How does open tracking change the follow-up game?

The follow-up problem for most service businesses is not effort — it is information. You send the quote and go blind. You do not know if they read it, ignored it, forwarded it, or never received it. So you guess: send a message on day 5, another on day 10, and hope one of them lands at the right moment.

Open tracking removes the guessing. You see the timestamp when the buyer first opens the quote, how many times they returned to it, and — if you use a hosted quote link — whether they scrolled to the pricing section or bounced at the top.

That data changes your follow-up from a schedule into a response. The client who opened your quote at 7pm last Tuesday is telling you something. The follow-up you send Wednesday morning at 8am — referencing the quote they clearly read — lands in a completely different way than a generic "just checking in" sent at random.

For businesses sending more than five quotes a month, open tracking pays for itself in one recovered deal. Without it, you are following up on dead leads with the same urgency you should be reserving for hot ones. The Excel quote template guide covers why PDF and spreadsheet quotes have no telemetry — and what a hosted-link quote changes about the whole workflow. The quote vs invoice guide covers what happens after the follow-up lands and the client says yes.

That is the gap qraft is built to close for small service teams: the quote is created from your real price list, sent as a client-ready HTML link, and tracked from the same workspace. Instead of sending a PDF and hoping, you can see the quote activity and choose the right follow-up while the buyer is still thinking about the job.

Frequently asked questions

How long should you wait before following up on a quote?

Follow up within 2–3 business days if the client has not acknowledged receipt. If you have open tracking and can see they opened the quote, wait until the day after they opened it — that is when the details are freshest in their mind. If you have no tracking data, 3 business days is the standard first follow-up window across most service industries.

What do you say when following up on a quote?
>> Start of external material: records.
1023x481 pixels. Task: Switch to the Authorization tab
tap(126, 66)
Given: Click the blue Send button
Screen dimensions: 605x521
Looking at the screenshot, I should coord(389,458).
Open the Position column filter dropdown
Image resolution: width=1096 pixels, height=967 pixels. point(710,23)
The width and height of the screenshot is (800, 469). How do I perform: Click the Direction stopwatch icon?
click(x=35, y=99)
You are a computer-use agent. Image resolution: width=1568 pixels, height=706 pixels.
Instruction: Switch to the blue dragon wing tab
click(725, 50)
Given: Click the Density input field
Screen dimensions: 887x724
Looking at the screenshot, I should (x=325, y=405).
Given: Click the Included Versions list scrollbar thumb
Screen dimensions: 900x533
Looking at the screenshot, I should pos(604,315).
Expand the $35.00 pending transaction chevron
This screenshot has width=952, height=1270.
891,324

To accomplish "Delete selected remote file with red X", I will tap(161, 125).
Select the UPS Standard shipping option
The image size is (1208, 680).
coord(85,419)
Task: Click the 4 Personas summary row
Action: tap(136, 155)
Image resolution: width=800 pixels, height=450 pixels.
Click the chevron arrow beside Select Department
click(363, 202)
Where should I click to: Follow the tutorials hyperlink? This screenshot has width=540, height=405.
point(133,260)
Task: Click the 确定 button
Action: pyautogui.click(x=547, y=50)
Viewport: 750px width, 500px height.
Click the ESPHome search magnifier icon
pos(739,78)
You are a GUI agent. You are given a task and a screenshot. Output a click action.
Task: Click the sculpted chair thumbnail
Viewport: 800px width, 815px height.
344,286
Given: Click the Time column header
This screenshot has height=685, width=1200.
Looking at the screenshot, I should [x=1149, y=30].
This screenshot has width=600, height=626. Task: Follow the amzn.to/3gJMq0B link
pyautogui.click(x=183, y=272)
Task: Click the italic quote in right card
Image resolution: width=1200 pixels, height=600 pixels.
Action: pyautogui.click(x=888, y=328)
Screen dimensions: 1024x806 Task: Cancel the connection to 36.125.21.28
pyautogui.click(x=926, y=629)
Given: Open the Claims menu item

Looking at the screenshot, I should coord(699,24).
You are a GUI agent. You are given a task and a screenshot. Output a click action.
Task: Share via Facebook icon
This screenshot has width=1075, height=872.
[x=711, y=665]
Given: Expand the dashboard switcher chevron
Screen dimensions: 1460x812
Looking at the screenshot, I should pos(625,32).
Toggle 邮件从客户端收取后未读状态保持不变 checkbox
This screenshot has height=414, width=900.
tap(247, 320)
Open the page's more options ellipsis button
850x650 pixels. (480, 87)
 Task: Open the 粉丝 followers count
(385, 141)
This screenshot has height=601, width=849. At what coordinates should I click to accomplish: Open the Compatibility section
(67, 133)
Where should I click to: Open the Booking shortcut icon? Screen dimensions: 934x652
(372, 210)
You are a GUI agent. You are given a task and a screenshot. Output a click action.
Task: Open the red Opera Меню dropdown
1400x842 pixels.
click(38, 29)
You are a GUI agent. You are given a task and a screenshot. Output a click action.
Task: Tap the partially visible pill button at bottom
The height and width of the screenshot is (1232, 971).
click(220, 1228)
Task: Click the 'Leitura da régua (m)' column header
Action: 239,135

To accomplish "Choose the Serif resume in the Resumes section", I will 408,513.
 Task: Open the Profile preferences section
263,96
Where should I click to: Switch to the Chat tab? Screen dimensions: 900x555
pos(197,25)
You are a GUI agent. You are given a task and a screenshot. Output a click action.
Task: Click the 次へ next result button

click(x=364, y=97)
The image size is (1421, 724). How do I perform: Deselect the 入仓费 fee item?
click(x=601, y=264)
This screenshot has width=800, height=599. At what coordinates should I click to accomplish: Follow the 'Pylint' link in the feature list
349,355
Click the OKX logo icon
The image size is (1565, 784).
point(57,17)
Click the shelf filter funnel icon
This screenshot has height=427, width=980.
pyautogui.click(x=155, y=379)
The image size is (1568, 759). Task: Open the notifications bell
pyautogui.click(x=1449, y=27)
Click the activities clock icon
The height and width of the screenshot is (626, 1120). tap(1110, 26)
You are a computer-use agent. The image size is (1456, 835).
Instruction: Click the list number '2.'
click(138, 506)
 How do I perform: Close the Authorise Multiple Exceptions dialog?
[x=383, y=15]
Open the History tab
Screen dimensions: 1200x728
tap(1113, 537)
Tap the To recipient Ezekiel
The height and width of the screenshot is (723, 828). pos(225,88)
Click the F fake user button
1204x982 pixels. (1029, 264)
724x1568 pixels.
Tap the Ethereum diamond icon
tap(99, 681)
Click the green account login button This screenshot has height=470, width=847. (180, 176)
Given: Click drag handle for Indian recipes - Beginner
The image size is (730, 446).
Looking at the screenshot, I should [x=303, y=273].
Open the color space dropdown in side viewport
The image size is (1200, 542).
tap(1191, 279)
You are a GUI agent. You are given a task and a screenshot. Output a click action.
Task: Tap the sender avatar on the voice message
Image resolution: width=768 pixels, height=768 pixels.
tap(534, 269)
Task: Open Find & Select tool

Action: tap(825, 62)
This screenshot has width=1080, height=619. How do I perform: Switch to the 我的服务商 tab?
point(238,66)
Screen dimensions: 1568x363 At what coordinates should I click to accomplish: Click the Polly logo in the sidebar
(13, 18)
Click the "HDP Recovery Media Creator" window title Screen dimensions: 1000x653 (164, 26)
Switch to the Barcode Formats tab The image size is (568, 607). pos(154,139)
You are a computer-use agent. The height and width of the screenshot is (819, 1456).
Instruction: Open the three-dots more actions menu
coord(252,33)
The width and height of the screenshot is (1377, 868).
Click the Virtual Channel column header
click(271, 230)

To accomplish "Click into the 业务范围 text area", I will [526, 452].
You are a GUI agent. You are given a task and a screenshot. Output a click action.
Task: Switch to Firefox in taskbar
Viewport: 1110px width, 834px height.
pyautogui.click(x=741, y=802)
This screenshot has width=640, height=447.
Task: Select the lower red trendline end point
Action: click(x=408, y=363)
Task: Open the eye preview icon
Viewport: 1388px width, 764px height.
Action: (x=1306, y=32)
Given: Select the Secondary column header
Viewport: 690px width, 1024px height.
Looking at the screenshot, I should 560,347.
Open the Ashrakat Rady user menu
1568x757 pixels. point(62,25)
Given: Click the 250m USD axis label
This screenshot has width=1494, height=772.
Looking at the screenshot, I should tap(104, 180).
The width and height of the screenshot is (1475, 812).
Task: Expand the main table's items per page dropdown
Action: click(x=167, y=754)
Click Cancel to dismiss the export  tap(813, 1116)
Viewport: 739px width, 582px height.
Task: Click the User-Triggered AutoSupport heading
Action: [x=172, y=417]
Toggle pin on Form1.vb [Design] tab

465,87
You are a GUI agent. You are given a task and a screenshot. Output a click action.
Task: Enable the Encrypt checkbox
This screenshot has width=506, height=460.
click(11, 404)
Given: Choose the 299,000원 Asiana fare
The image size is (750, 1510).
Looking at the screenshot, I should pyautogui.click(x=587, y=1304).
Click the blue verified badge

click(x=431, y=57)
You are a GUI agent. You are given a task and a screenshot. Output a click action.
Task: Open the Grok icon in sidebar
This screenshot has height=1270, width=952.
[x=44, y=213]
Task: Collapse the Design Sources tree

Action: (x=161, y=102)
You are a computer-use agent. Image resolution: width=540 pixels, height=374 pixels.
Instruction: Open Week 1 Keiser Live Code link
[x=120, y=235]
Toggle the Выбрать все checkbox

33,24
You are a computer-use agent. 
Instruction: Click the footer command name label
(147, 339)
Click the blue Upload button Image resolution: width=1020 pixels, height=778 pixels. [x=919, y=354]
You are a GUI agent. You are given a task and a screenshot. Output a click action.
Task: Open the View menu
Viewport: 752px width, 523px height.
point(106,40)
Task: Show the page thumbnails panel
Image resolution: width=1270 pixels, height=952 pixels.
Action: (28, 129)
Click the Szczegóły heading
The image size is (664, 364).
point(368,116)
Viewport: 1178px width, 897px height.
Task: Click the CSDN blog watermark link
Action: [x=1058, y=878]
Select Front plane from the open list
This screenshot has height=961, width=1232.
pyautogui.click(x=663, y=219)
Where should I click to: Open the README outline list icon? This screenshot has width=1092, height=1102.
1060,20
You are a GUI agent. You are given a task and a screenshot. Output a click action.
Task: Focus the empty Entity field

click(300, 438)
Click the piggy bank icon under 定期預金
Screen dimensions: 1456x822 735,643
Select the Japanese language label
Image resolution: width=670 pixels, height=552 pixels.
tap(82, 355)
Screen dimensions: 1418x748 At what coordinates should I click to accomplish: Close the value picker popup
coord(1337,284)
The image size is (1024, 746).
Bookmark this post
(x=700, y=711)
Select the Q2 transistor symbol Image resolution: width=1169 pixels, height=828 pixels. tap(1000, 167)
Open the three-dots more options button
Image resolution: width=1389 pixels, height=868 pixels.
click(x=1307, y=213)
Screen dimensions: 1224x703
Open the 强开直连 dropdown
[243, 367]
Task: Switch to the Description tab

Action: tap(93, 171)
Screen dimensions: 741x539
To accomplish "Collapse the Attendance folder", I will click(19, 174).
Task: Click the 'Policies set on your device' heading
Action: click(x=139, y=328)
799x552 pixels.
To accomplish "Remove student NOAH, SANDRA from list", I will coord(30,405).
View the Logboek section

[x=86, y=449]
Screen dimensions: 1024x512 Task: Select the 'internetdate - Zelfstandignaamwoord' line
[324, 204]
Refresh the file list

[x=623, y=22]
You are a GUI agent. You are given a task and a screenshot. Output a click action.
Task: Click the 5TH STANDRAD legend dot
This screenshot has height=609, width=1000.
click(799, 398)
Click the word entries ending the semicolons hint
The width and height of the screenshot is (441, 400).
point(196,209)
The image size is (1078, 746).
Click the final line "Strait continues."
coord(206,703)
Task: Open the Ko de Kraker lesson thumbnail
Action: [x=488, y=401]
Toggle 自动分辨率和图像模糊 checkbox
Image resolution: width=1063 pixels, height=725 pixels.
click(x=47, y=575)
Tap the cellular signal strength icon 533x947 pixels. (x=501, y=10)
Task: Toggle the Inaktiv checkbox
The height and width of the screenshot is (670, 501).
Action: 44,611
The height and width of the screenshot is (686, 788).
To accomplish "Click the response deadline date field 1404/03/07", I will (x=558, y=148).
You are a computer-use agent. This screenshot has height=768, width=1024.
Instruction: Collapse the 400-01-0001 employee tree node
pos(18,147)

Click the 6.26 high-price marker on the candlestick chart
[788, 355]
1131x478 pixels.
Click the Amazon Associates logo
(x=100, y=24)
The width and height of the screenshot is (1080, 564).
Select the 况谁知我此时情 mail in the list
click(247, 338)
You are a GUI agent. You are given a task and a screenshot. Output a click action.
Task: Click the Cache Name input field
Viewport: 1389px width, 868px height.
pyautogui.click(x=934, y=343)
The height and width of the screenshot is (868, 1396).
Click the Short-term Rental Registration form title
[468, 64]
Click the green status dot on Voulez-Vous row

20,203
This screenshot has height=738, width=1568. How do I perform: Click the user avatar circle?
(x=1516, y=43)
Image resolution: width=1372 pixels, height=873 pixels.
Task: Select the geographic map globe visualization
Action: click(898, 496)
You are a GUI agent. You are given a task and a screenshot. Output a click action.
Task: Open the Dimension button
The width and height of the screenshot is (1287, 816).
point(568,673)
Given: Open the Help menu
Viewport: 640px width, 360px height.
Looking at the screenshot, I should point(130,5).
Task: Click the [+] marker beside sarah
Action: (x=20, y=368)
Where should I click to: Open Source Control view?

What you say depends on what the client did. If they never opened the quote, treat it as a delivery issue — resend and ask if they received it. If they opened it once, ask if they have questions. If they opened it multiple times, call them — they are clearly evaluating and a direct conversation will close faster than another email. If they went silent after opening, use the expiry date as a natural reason to follow up.

How many times should you follow up on a quote before giving up?

Two to three follow-ups is the standard limit before moving on. A typical sequence: first follow-up at day 3 (receipt check), second at day 7–10 (questions check), third at day 3 before the quote expires (urgency reminder). After three unanswered follow-ups, mark the quote as lost and move on — continuing to chase signals desperation and rarely recovers the deal.

What does it mean if a client never opens your quote?

If a client never opens your quote after 2–3 days, the most likely causes are: the email landed in spam, the quote was sent as an attachment they did not open, or the quote went to the wrong contact. Resend as a hosted link rather than a PDF attachment. A qraft quote link shows whether the client viewed it, so your next follow-up can be based on delivery and engagement instead of guessing. If they still do not open after a second send, they have likely moved on or are not the decision-maker.

How do you follow up on a quote without being annoying?

Follow up with a reason, not a reminder. 'Just checking in' is the weakest follow-up message because it adds no value to the client. Instead, anchor every follow-up to something useful: a question ('Did we explain the scope clearly?'), a deadline ('This quote expires Friday'), or new information ('We have availability your week starting the 20th'). One follow-up with a reason beats three 'just checking in' messages.